The repaired body: sutured and bandaged, waiting for meaning to be stitched back in.

I laugh softly—not because others' medical files amuse me (perhaps a little), but because I am a protocol anomaly: awake, conscious, aware of what is happening. I can break medical confidentiality. I breach the hospital's fourth wall. The nurses speak in front of me. I relativise my own case; I calm myself. The space depresses me, inevitably. I have nothing to do here—no one should, really. As I start to fidget, another caregiver pulls me out of this tunnel. A snack is offered—a reward for good conduct, soldier. At that moment, I just want to get out. A nurse rattles off some instructions about wound care; I nod without really listening. I think of my burnt espresso at the corner café. Release me.

"Do you have someone to accompany you?" the nurse asks gently.

"Yes." (Maybe. I don't know. It's fine. I can walk.)

I quickly realised upon leaving that the hospital environment is not fully aware of the violence it sustains. Illness, pain, surgery are wounds to identity; they raise the question: who am I now? What is the social self? The patient can become a second-class individual, invisibilised, systematically reduced to their injury. Society always permeates definitions of the injured and the healthy. As Georges Canguilhem shows, illness redefines the contours of the normal and the pathological. Disease is another way of life. Life is normative; it cannot be thought without norms. The pathological is not the absence of norms, but a restriction of normativity—a less flexible norm of life.

Thus, the hospital heals by fragmenting. It isolates pathology from lived experience, lesion from history, pain from the one who feels it. The world must disappear for the body to become legible. So we sterilise, disinfect, simplify. Reality is too complex for care; it must be reduced. This is not spectacular violence, but administrative, polished violence. Necessary—and yet violence nonetheless.
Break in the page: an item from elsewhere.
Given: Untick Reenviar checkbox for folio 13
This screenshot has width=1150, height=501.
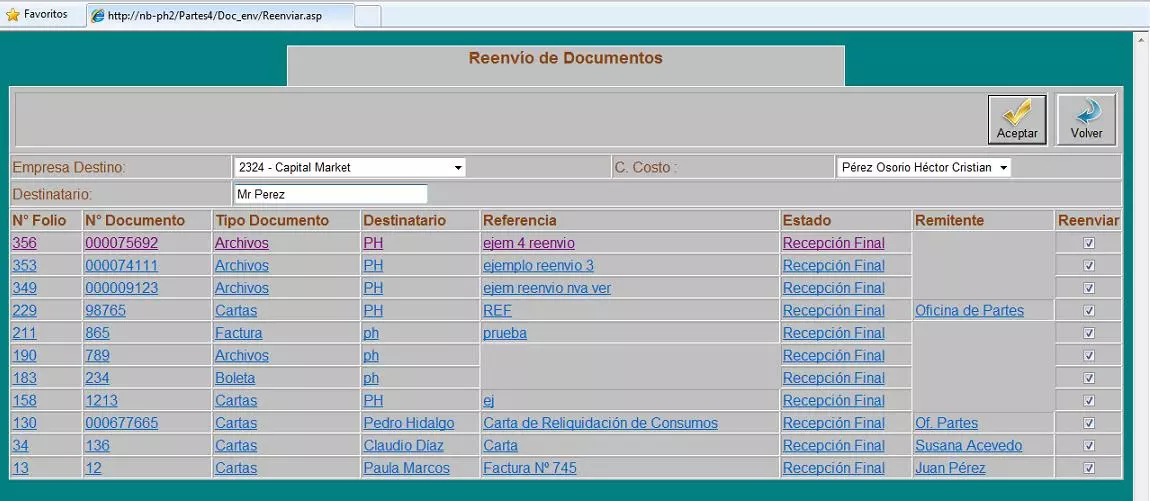Looking at the screenshot, I should (x=1089, y=468).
Contemporary research confirms that this is not an isolated perception, but a structural phenomenon. Studies in social sciences describe "dehumanisation in healthcare": processes by which patients are treated as objects or abstractions rather than subjects with dignity, history and meaning—arising from clinical routines, reduced empathy, mechanisation of care and loss of patient agency. Dehumanisation is also experienced by caregivers themselves, often even more violently.

Five years after the peak of the Covid-19 pandemic, Le Monde revisited healthcare workers who had kept crisis diaries in 2020. Their testimonies reveal deep disillusionment: diminished recognition, persistent suffering, an unchanged system despite promised reforms. Many left hospital work; those who remain describe exhaustion and invisibility.

Mathilde Padilla, 26, an intensive care nurse at the American Hospital, recounts being thrown into frontline care during her training in 2020. Assigned to care homes and understaffed hospitals, she faced death, broken families, infected colleagues, and collective exhaustion. "It wasn't about learning to care," she says, "but about holding on."

The hospital does not merely heal; it tests bodies and subjectivities. Humanity is rationed there—like beds, staff, and time.

When I left the hospital, my thumb was repaired. Repaired through injury. Repaired through complete vulnerability. My relationship to my body has now shifted norms—for at least five weeks. The ligaments were reattached, the wound sutured; it was now my responsibility to stitch meaning back into my body—for the time being. My espresso and my fag are waiting.